How is Cricket's overall health?
The company is relaunching its brand, products and services. We have a new ad campaign [started April 5] to support this. The highlights of the products include a $45 monthly unlimited access plan, which includes unlimited local and long distance calls and text/picture/instant messaging. It also includes voice mail, caller ID and call waiting. Since we launched the plan, 80 percent of our customers have chosen it. We've also launched some handsets that have picture capability. And we've redesigned our retail stores to be more user-friendly at the point of sales.
How much has Cricket spent on this effort?
We do not release that information.
Describe the campaign.
The key message is "Stop counting. Go Cricket." We are highlighting the fact customers don't have to count minutes given the unlimited flat-rate features. And we're trying hard to put a human face on wireless. Our ads feature customers saying why it's advantageous to use Cricket.
What is your main focus related to the local market?
My predecessor, Miles Johnson [Cricket's Nashville-based national sales vice president], was very involved in the community. We like to think of ourselves as a hometown entity. We have started several events here, including the Nashville Zoo Running Wild 10K event. Last year, we netted $45,000 in fund-raising as the main sponsor and co-founder with the zoo. We're also involved with the YMCA. We provide phones to the Oasis Center volunteers and phones during the holiday season to homeless. We work closely with Tennessee State University, and we're active within the Nashville Area Chamber of Commerce. We have individuals sitting on various local boards. We want to give back to the community as much as we can.
Conversation with a leader
Regional Vice President,
Leap Wireless Inc./Cricket Communications
Hometown: Manhattan, Kan.
Education: Bachelor's degree in personnel administration, University of Kansas
First conventional job: Night auditor, Keystone Ski Resort (Colo.)
Hypothetical dream job: Federal Reserve chairman
Last November, Cricket named Greg Post regional vice president. Based out of the Nashville office (which Cricket launched in 2000 as its eastern United States headquarters), Post oversees the day-to-day operations of 19 company locations in eight states east of the Mississippi River. Post has Cricket focused on various community improvement programs and leads about 100 employees. Cricket has earned a first-place network ranking among all major wireless competitors in the Nashville market (study conducted by the independent Envision Wireless).
Cricket partners with the Metro Police Department.
We've enjoyed the partnership. We've been able to save them a significant amount of money with the unlimited value program. They pay a set fee every month.

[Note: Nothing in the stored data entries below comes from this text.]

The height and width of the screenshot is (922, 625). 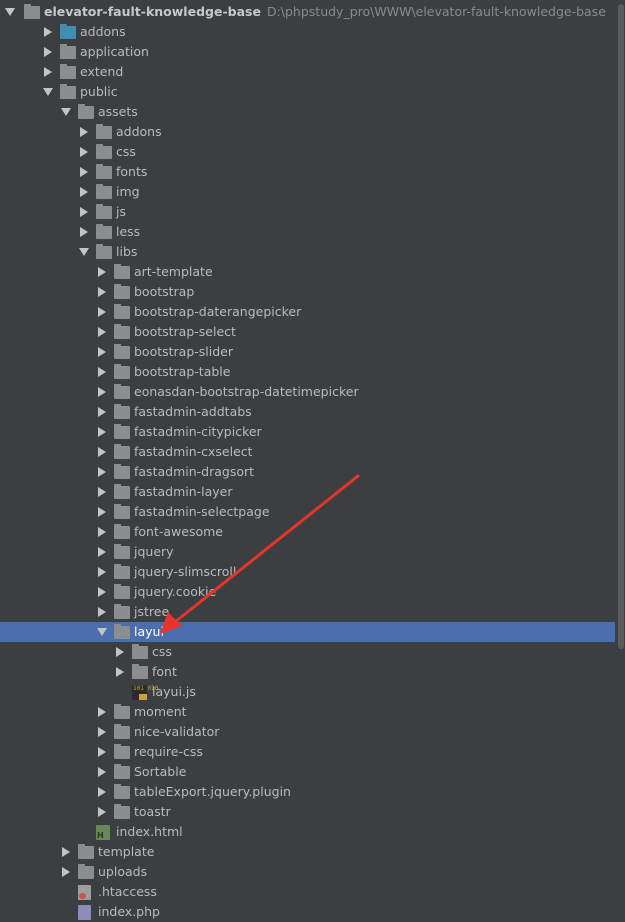 What do you see at coordinates (308, 812) in the screenshot?
I see `tree-folder-row: toastr` at bounding box center [308, 812].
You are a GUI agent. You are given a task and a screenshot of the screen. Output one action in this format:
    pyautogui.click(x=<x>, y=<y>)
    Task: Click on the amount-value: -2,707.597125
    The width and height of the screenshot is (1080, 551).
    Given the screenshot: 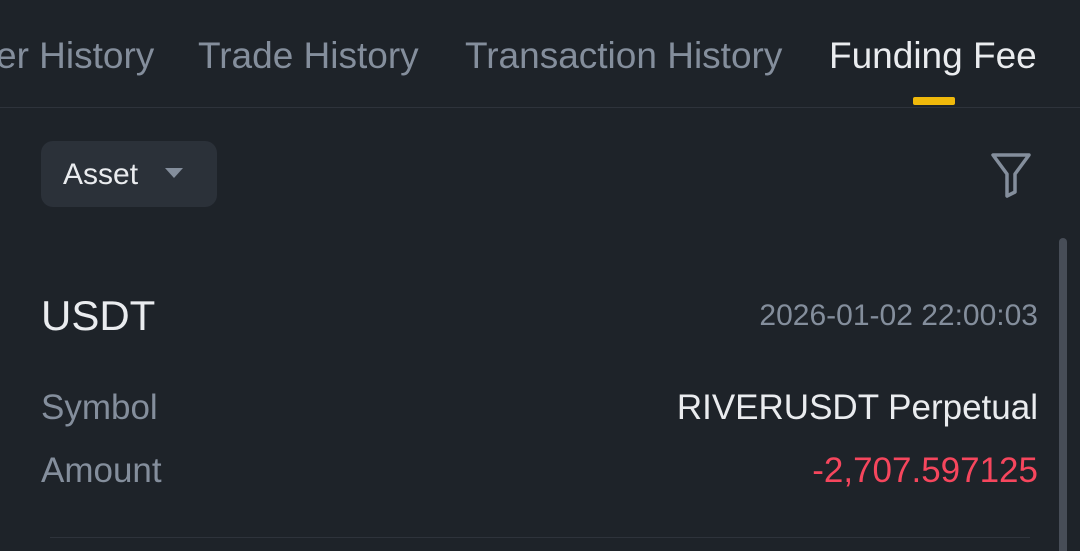 What is the action you would take?
    pyautogui.click(x=925, y=470)
    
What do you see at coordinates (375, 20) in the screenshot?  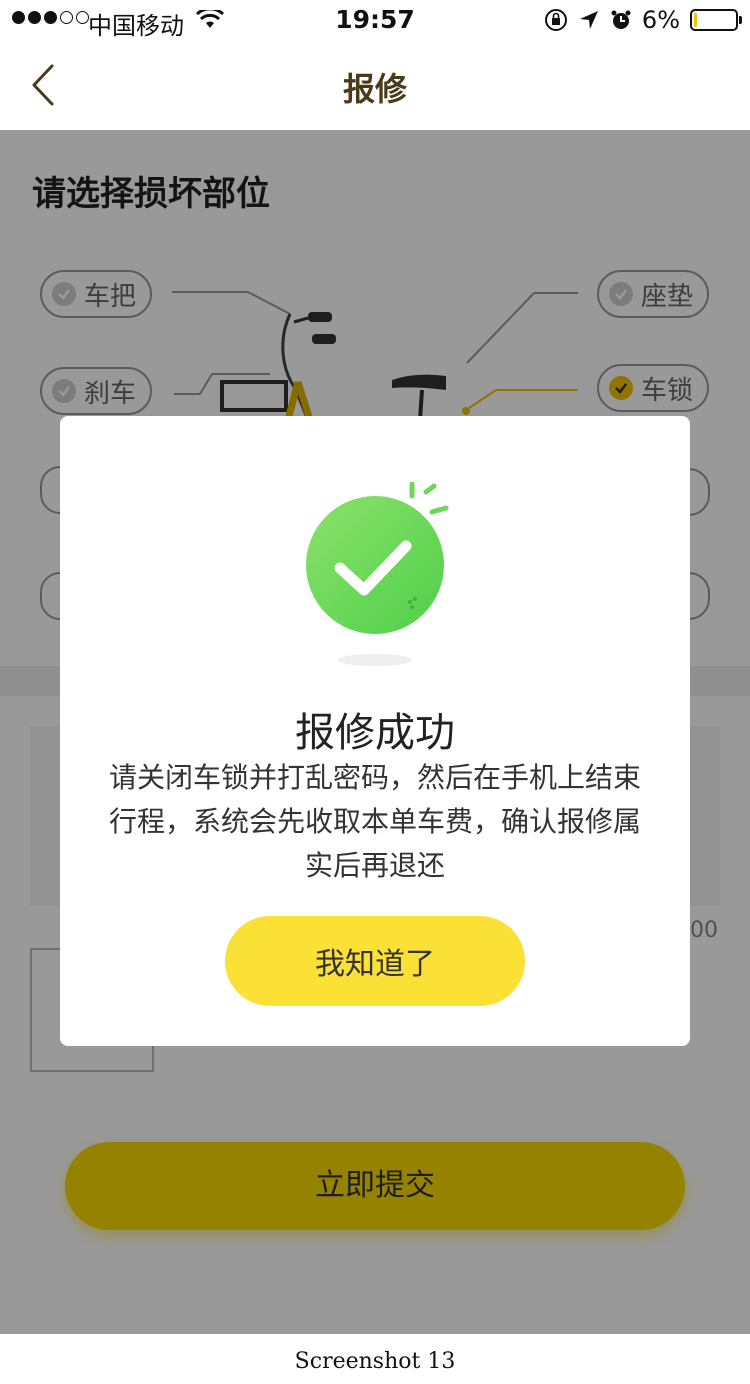 I see `status-bar: 中国移动 19:57 6%` at bounding box center [375, 20].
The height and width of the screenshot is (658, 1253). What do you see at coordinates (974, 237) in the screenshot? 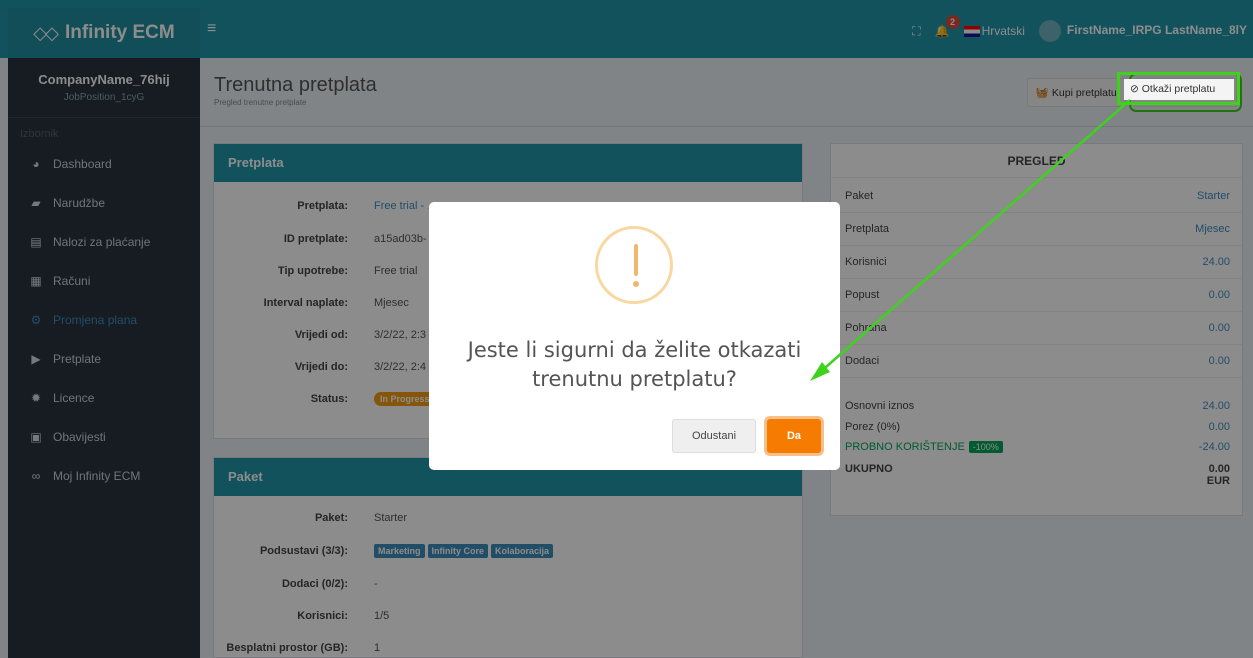
I see `arrow-line` at bounding box center [974, 237].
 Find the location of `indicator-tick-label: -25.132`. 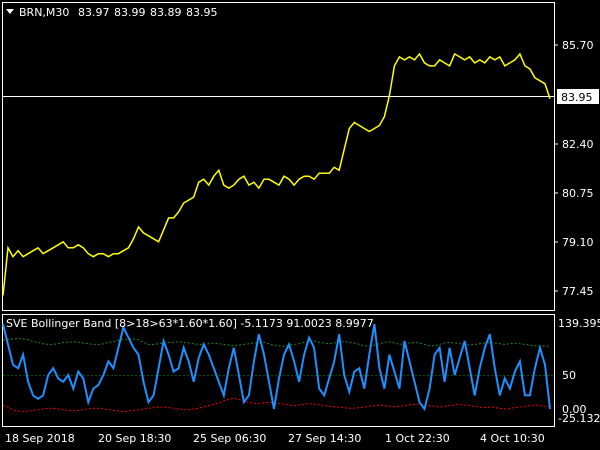

indicator-tick-label: -25.132 is located at coordinates (579, 418).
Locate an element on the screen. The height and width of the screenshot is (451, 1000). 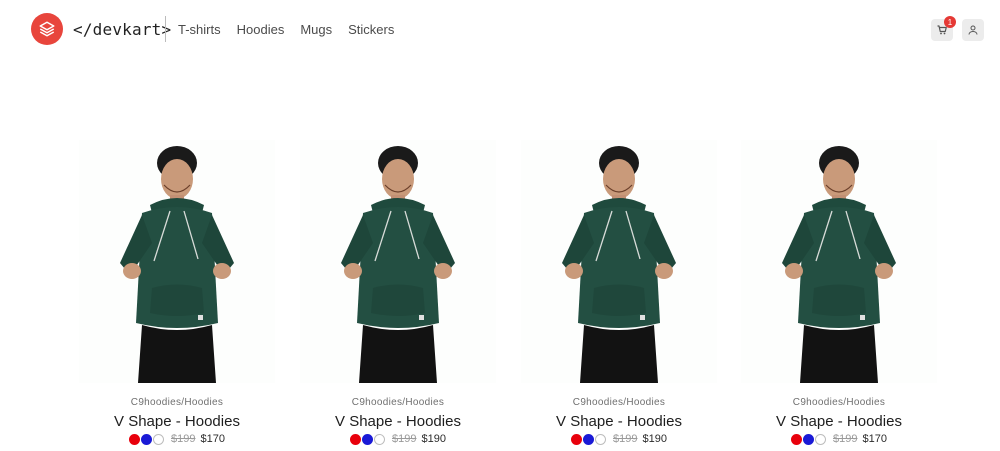
account-button is located at coordinates (973, 30).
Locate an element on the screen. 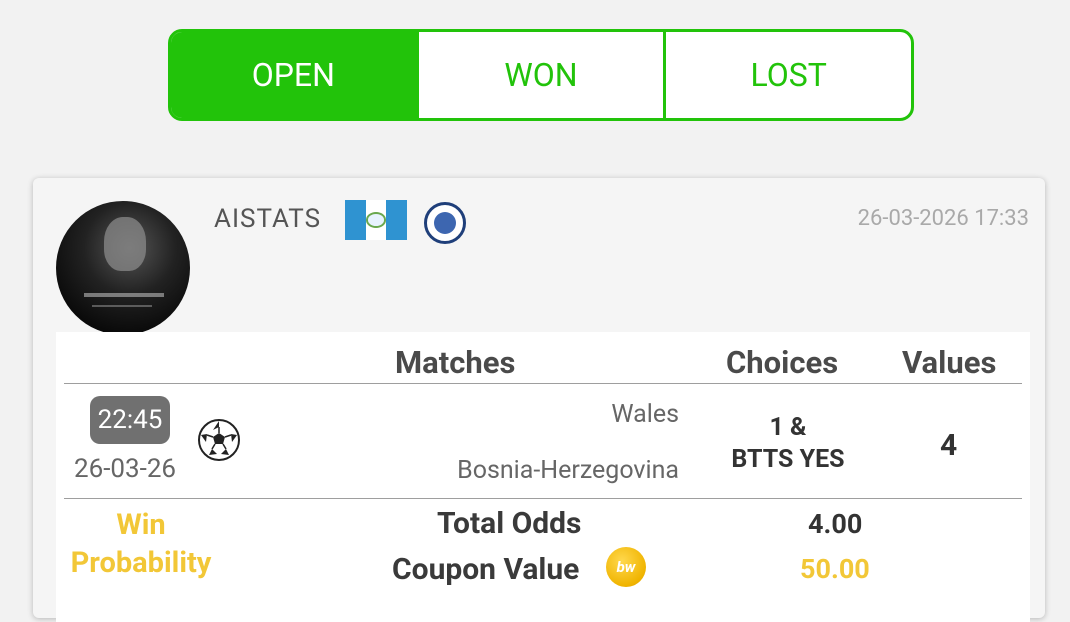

In 2004, the San Diego Better Business Bureau reported that Leap Wireless Inc., doing business as Cricket Communications, had an unsatisfactory record due to a pattern of complaints concerning delays in customers receiving rebates and having difficulty in contacting the company. In addition, the Better Business Bureau of Metropolitan Dallas has filed numerous complaints against Cricket with the Federal Trade and Federal Communications commissions. Your thoughts?
In response to this issue in Dallas, we wrote a letter on June 29, 2004. What we realized was that our letters were being sent to a Cricket vendor in Dallas. Therefore, the letters were not being responded to in a timely manner. We have asked both the San Diego and Dallas Better Business Bureaus to send the letters to the local Cricket markets from which they originated. This will allow us to provide a faster response time.
We recognize it's an area in which we can do a better job. Every customer complaint is sent to senior management, and I view every letter. Senior management responds to every letter to ensure resolution to every complaint.
Given some past difficulties, how would you rate Cricket's current customer service effort?
On a scale of one to 10, I would give us a seven. But we are continuously trying to improve.
Describe a Cricket customer.
Because of the unlimited nature of our product, 52 percent of our customers no longer have traditional landline service at their homes. The industry average is 6 percent. We are the industry leader, according to a 2004 Yankee Group mobile user survey.
What is your view of the conventional phone service provider industry?
The industry is transitioning tremendously. Going forward, it will focus on products like voice-over IP and high-speed data services [such as DSL and wireless alternatives]. Owners of the large wireless service companies [Verizon, Cingular parent BellSouth/SBC, etc.] will continue to focus on the growth in the wireless industry in both voice and data.
Nashville-based Asurion is your handset insurance provider. How has this relationship progressed?
We have a strong relationship with Asurion. Their strength is that they will customize their products and services to fit our needs.
Where nationally does Cricket rank among those in the industry?
In terms of customers, we're currently No. 10.
The industry has seen various recent mergers. Is that good or bad for customers?
Cingular and AT&T Wireless merged, and Sprint and Nextel will close this summer. Alltel and Western Wireless are in the process of merging. And the merger of a few smaller entities is possible. In the early phases of mergers, there will always be integration challenges. The companies will have to work out the kinks. But ultimately, it's good for the customers, because these companies will get stronger. And there is still significant competition. This is good for the customers.